[Word and item position data]

**********

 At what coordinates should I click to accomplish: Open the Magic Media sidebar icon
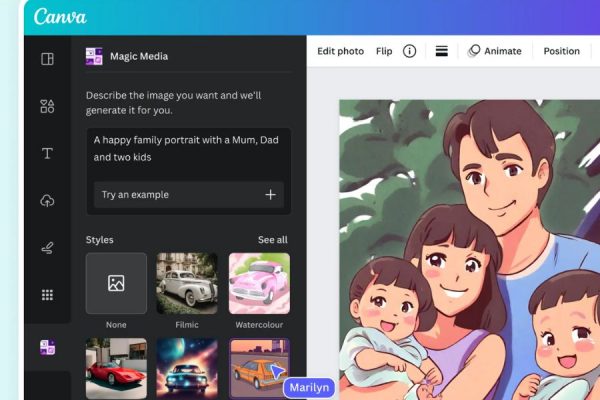47,347
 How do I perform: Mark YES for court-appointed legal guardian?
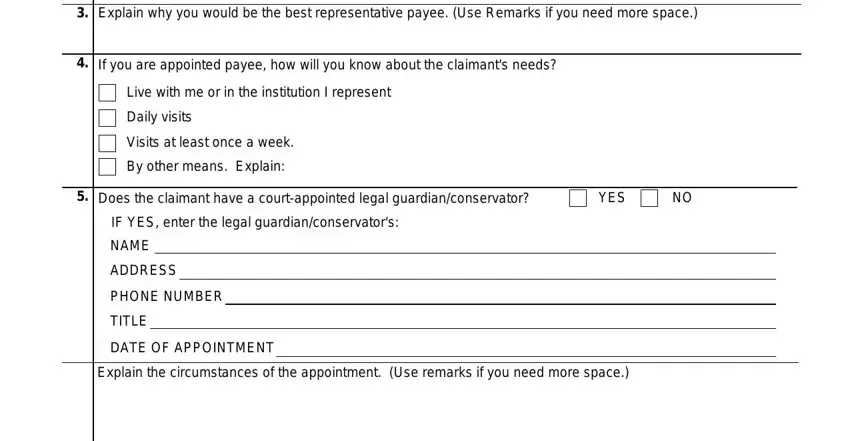point(578,198)
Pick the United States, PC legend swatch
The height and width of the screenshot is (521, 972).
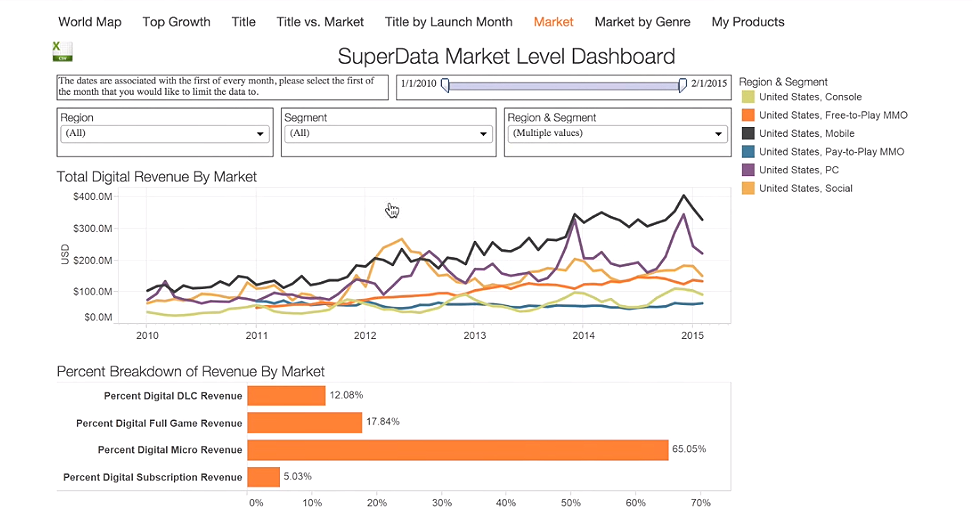point(748,170)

**********

Return every one of the entries above verbatim, omitting the pictures.

 At what coordinates should I click to accomplish: Open the Magic Media sidebar icon
47,347
 How do I perform: Mark YES for court-appointed legal guardian?
point(578,198)
Pick the United States, PC legend swatch
The height and width of the screenshot is (521, 972).
point(748,170)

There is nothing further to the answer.